- #1. The Boston Braves Were Known As The Miracle Braves
- #2. It Was The First Sweep In World Series History
- #3. Rumors Circulated That The Athletics Did Not Play Hard In The 1914 World Series
- #4. Dick Rudolph and Bill James Were The Two Winning Pitchers
- #5. Hank Gowdy Spurred The Offense In Game 3
- #6. It Would Be The Last Time Chief Bender Pitched For The Athletics
- #7. Attendance Dropped For The Series
#1. The Boston Braves Were Known As The Miracle Braves
The 1914 World Series was the first appearance for the Boston Braves and an unlikely one at that. On July 15th, the Braves were in last place in the National League pennant race but went on to put together an amazing run that would place them in the World Series.
They were a team without a stadium and in a town where the Red Sox were the most popular. Regardless, they made a spectacular run and found themselves creating World Series history.
#2. It Was The First Sweep In World Series History
The Cubs had beaten the Tigers in the 1907 World Series 4 - 0, but it was not a clean sweep due to Game 1 ending in a tie.
The Boston Braves came into the series as big underdogs against the Philadelphia Athletics, who had won 3 of the previous championships: 1910, 1911, and 1913. The public would be stunned by the sub-par play of the Athletics and would watch them fall in four straight games.
#3. Rumors Circulated That The Athletics Did Not Play Hard In The 1914 World Series
Some of the A's may have been irritated at the penny-pinching ways of their manager/owner Connie Mack and thus did not play hard, and also noting the heavy wagering against Philadelphia placed by entertainer George M. Cohan through bookmaker Sport Sullivan, who was also implicated in the 1919 Black Sox scandal.

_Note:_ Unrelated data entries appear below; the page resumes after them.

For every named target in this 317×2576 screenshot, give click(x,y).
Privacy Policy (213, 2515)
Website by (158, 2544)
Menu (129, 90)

These claims were never substantiated; however, there was trouble in paradise for Athletics. Connie Mack would begin the process of tearing down his team and rebuilding from scratch after the season.
#4. Dick Rudolph and Bill James Were The Two Winning Pitchers
Dick Rudolph had two solid outings in Games 1 and 4, only allowing 1 run in each of his appearances.
Bill James pitched a shutout in Game 2 and then came in as relief in the Game 3 extra-inning thriller. He would end up keeping the Athletics in check while his team scored the winning runs to take the game.
The pitching for the Braves was incredible. With the exception of Game 3, the Athletics were not able to generate much offensive production.
#5. Hank Gowdy Spurred The Offense In Game 3
Game 3 of the series was an exciting matchup and would be the closest the Athletics would come to winning a game.
Hank Gowdy launch a home run in the 10th inning to tie the game and push it into another extra inning. He would then circle back around, and in the bottom of the twelfth inning, he hit a double.
After the double, he was taken out of the game for a pinch-runner who would go on to score on a wild throw to third.
#6. It Would Be The Last Time Chief Bender Pitched For The Athletics
One of Connie Mack's most dependable players was Chief Bender. Bender had a stellar career and had even tied Christy Mathewson's mark of pitching 3 shutouts in the World Series.
Mathewson did it in 1905, and Bender did it in 1911.
After the season, Bender would be offered more money to play in the upstart Federal League. He would take it but go on to regret it. He would play for the Philadelphia Phillies before retiring in 1918.
#7. Attendance Dropped For The Series
A four-game series would have fewer people than a 6 or 7 game series just due to the fact that there are fewer games being played. However, attendance dropped on average per game for the first time in a few years.
This was probably due to fatigue from seeing the Athletics in the World Series and that the Boston Braves did not have a home field and had to play their home games at Fenway Park.
The 1915 World Series would have the same cities involved but different teams, as the Red Sox would play the Phillies, and the attendance would increase slightly.